Fransızlar bu teklifi inanmamıştı, “Eğer teklifiniz doğruysa kaledeki Türk Bayrağını indirin, yerine beyaz teslim bayrağını çekin.” dediler ve çaresiz razı olundu.

Kefen Bayraklı Kale: Gaziantep

Teslim bayrağı için halktan beyaz çarşaf istendi ancak halk “Biz ölülerimizi kefensiz gömdük, bizden nasıl teslim bayrağı istersin!” şeklinde yanıt verdiler.

Bunun üzerine çaresiz Şeyh Camii Hastanesi’ne gittiler ve şehitlere kefen yapılan beyaz bezden küçük bir parça aldılar.
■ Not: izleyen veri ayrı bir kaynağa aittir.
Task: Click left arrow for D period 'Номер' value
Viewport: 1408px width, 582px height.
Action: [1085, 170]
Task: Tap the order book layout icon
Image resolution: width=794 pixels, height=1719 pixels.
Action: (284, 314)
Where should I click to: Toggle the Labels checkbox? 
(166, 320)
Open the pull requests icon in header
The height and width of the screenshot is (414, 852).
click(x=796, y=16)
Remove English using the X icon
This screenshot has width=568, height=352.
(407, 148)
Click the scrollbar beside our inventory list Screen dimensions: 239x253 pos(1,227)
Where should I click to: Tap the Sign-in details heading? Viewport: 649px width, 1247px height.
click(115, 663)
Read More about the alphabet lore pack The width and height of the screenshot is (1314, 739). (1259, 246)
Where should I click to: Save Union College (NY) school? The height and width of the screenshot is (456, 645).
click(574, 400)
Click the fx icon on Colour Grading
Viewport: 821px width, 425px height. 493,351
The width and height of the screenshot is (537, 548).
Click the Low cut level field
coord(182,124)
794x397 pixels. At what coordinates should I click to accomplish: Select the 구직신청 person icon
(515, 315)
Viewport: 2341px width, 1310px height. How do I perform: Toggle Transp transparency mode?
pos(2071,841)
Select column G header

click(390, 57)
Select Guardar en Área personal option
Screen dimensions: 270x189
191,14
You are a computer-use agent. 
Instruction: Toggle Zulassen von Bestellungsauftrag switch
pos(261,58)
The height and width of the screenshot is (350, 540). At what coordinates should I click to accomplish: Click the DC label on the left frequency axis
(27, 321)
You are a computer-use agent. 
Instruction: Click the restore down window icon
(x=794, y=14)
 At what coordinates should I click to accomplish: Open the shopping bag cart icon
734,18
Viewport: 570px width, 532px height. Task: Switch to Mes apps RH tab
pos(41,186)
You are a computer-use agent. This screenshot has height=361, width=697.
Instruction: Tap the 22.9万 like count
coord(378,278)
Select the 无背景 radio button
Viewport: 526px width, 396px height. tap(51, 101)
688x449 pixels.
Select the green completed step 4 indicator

Yaklaşık 11 aylık direnişten sonra, Gaziantep Kalesinde Türk bayrağının hemen yanında kefenden bir teslim bayrağı dalgalandı.

20 Ekim 1921’de yapılan Ankara Antlaşmasıyla Fransızlar, Gaziantep başta olmak üzere Güney cephesinde işgal ettikleri yerlerden çekildiler. 25 Aralık 1921 günü son Fransız kuvvetlerinin de çekilmesiyle Türk askerleri sevinç gözyaşları içinde Gaziantep’e dönmüşlerdi.

Gaziantepliler verdikleri amansız mücadeleyle Kurtuluş Savaşı’nın meşalesini yaktılar. Gaziantepliler İstiklal Madalyası alamadılar. Neden İstiklal Madalyası alamadıkları sorulduğunda “Biz madalya için savaşmadık” yanıtını verdiler. Gaziantep’te 6317 şehit verildi. Yıllar sonra şehitlerini kanlı elbiseleriyle gömdükleri çukurlardan çıkartıp Çınarlı Camii Şehit mezarlığına gömüldüler.